Software written without this in mind will probably be used this way
regardless of the original authors’ intent (and will break), much like
two-digit-year software did when four-digit years became necessary.

PS: I think you can provide valuable input on how to make ruby’s API
for encodings more robust and easier to use, but you seem to hate it
so much that you can’t be bothered to raise issues in a way that will
get them fixed.

stickstone · August 12, 2009, 4:36pm

On Aug 12, 2009, at 5:13 AM, Brian C. wrote:

"A fixed_encoding?() Regexp is one that will raise an
=> #Encoding:UTF-8

str = “gro\xdf”.force_encoding(“ISO-8859-1”)
=> “groï¿½”

re =~ str
Encoding::CompatibilityError: incompatible encoding regexp match
(UTF-8
regexp with ISO-8859-1 string)

Thanks for the correction. I’ve updated the article you quoted with a
correction.

James Edward G. II

stickstone · August 12, 2009, 9:54pm

On Wed, Aug 12, 2009 at 3:42 PM, Brian C.[email protected]
wrote:

Maybe some bandaids would be accepted (e.g. ASCII-8BIT is compatible
with everything and forces the result to ASCII-8BIT), but I’m hesitant
to propose enlarging the ruleset further.

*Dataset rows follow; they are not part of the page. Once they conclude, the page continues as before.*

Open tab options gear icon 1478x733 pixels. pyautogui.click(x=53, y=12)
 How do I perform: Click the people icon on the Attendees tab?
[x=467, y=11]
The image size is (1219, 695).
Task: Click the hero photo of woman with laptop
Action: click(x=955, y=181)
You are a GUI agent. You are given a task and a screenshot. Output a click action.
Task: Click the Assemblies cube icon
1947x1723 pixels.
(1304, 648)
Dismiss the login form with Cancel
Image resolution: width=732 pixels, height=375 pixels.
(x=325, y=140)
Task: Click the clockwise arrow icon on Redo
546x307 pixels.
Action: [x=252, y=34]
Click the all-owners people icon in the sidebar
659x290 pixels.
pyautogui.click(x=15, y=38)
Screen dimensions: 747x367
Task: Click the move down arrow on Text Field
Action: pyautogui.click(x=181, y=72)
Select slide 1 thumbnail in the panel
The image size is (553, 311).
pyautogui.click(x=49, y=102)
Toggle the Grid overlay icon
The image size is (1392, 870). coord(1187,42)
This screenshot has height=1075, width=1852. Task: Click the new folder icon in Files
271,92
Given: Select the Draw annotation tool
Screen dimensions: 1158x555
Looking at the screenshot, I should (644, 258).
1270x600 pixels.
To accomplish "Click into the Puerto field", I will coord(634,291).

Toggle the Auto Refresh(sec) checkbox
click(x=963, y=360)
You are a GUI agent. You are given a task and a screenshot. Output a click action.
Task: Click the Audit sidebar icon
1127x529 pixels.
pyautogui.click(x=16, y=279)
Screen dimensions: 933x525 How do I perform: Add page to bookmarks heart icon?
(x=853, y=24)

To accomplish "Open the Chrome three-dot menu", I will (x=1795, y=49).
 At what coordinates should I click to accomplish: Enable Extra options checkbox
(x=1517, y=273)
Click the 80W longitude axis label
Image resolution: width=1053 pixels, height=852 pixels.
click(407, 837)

I think this is a good change that would at least cause mistakes to
fail faster.

I also suggested a simple binary string syntax on ruby-core, allowing:

%b{GIF} to be shorthand for “GIF”.force_encoding(“BINARY”)

(Though that’s admittedly more cosmetic than functionally significant)

A U-Turn is very unlikely to happen, but I imagine Matz will be
receptive for polishing things around the edges.

stickstone · August 13, 2009, 11:14am

Gregory B. wrote:

A U-Turn is very unlikely to happen, but I imagine Matz will be
receptive for polishing things around the edges.

I have put a few ideas in a document ‘alternatives.markdown’ at the same
location.

The other possibility which may make sense is to transcode
automatically. For example, in

s3 = s1 + s2

then s2 is transcoded to s1’s encoding, and the result s3 always has
s1’s encoding.

That could actually be useful in helping to combine strings from
different sources. All the compatibility rules would vanish, and rather
than raising exceptions, ruby would just “do the right thing”.
Transcoding to BINARY/ASCII-8BIT would be a null operation, so building
a binary string would be safe too.

This isn’t a total U-turn, but it would be quite a major shift and I
suspect too big for 1.9.x.

stickstone · August 13, 2009, 1:41pm

On Thu, Aug 13, 2009 at 5:14 AM, Brian C.[email protected]
wrote:

That could actually be useful in helping to combine strings from
different sources. All the compatibility rules would vanish, and rather
than raising exceptions, ruby would just “do the right thing”.
Transcoding to BINARY/ASCII-8BIT would be a null operation, so building
a binary string would be safe too.

This isn’t a total U-turn, but it would be quite a major shift and I
suspect too big for 1.9.x.

Yeah, this is also a reasonable behavior, IMO. However, I think Matz
has some reservation about (potentially lossy) transcoding, which is
the reason for the M17N system in the first place. Special casing
form ASCII-8BIT might be more conservative.

-greg

stickstone · August 12, 2009, 9:42pm

Eric H. wrote:

PS: I think you can provide valuable input on how to make ruby’s API
for encodings more robust and easier to use, but you seem to hate it
so much that you can’t be bothered to raise issues in a way that will
get them fixed.

It’s not so much “can’t be bothered”, as “don’t believe that a U-turn is
going to happen”.

Maybe some bandaids would be accepted (e.g. ASCII-8BIT is compatible
with everything and forces the result to ASCII-8BIT), but I’m hesitant
to propose enlarging the ruleset further.